# portdowngrade & proxy



## Kryol (Dec 6, 2012)

Hi,

Is it possible to use portdowngrade through proxy?

Or may be another possibility exists for ports downgrading behind proxy.

Thanks,
Kryol


----------



## SirDice (Dec 6, 2012)

It should respect HTTP_PROXY. Similar to the other tools.


----------



## Kryol (Dec 6, 2012)

Unfortunately it does not work for portdowngrade


----------



## kpa (Dec 6, 2012)

I believe ports-mgmt/portdowngrade uses cvs(1) for fetching the older versions of ports.
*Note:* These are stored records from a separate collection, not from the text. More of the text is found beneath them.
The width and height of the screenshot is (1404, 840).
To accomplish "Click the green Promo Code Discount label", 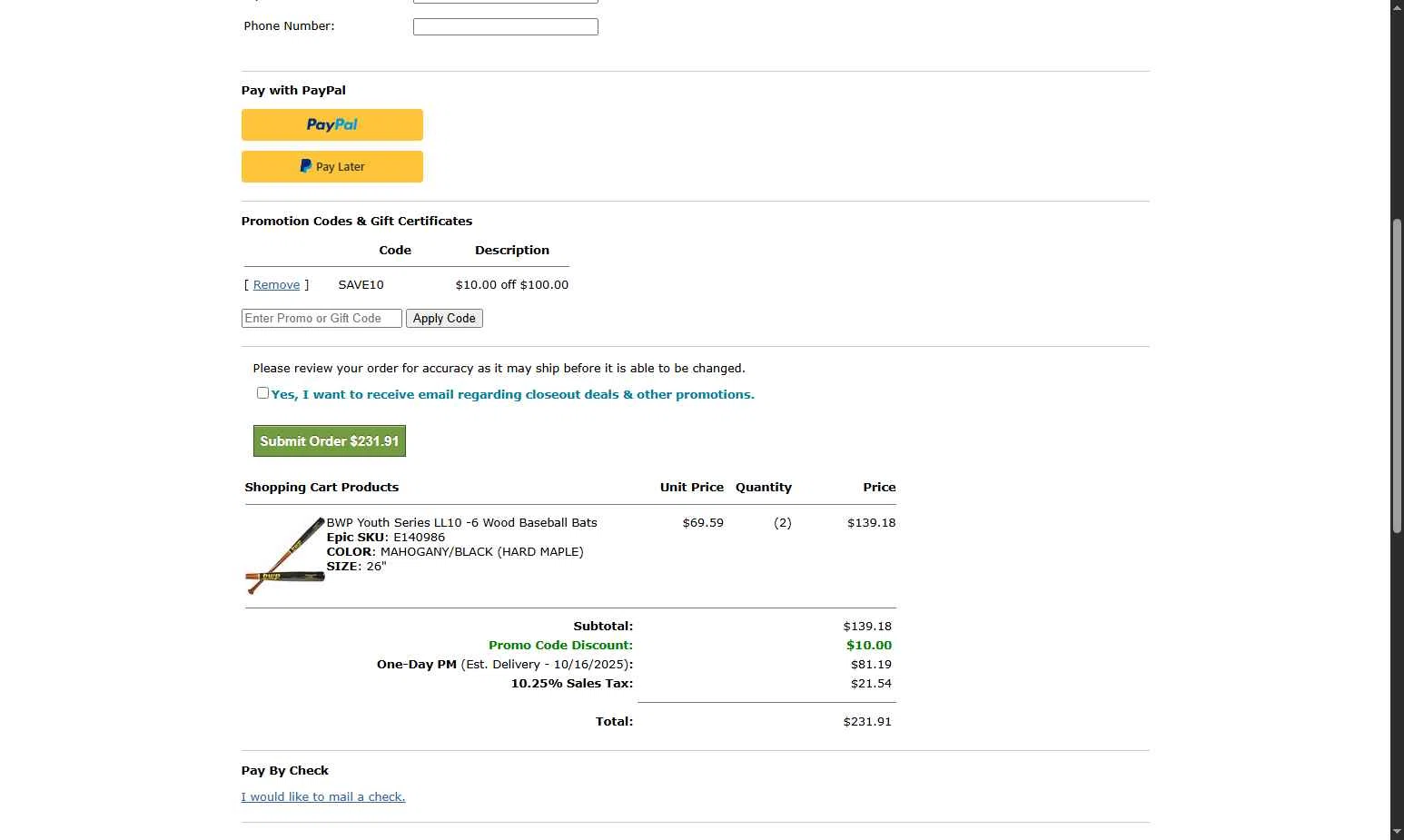I will click(560, 646).
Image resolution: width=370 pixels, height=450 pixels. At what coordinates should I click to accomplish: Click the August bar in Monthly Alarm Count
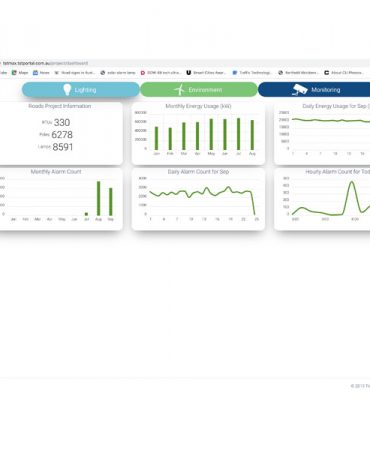[x=98, y=198]
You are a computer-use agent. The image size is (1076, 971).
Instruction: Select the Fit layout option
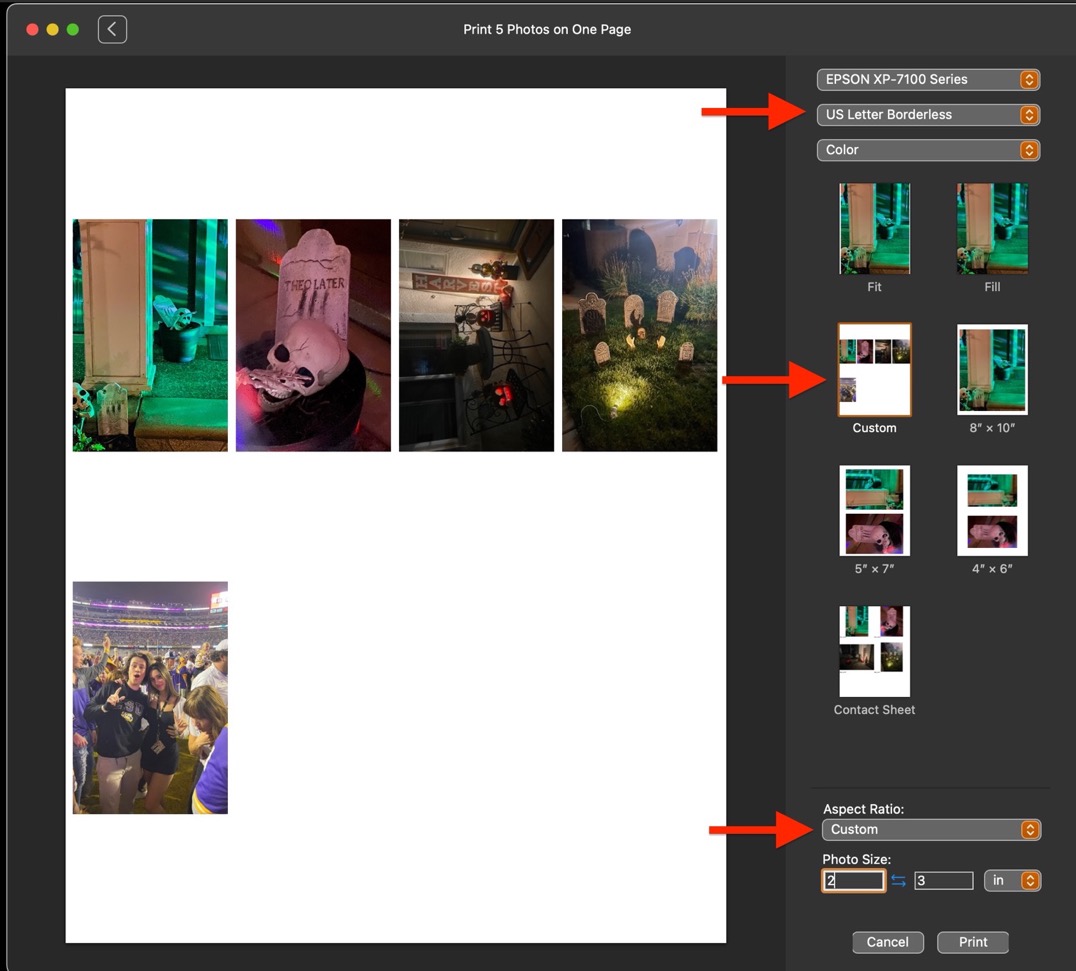click(x=874, y=228)
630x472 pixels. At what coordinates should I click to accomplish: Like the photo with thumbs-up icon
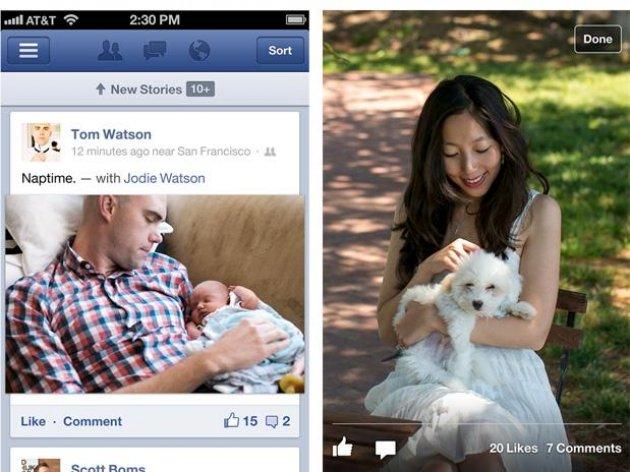pos(342,447)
You'll have to figure out how to tell cvs(1) to connect trough a proxy.


----------



## SirDice (Dec 6, 2012)

If you have a machine on the internet you can reach with ssh(1) you can use port forwarding to 'proxy' cvs(1):
`$ ssh -L5999:cvsup.freebsd.org:5999 [email]me@some.machin[/email]e`
Then configure portdowngrade to use localhost as the CVS host.


----------



## kpa (Dec 6, 2012)

Anonymous CVS access to the ports tree will go away eventually, the ports-mgmt/portdowngrade port would need an update to support devel/subversion.


----------



## Kryol (Dec 6, 2012)

kpa said:
			
		

> Anonymous CVS access to the ports tree will go away eventually, the ports-mgmt/portdowngrade port would need an update to support devel/subversion.



How to do this?


----------



## SirDice (Dec 6, 2012)

The port itself will need to be updated by it's maintainer.


----------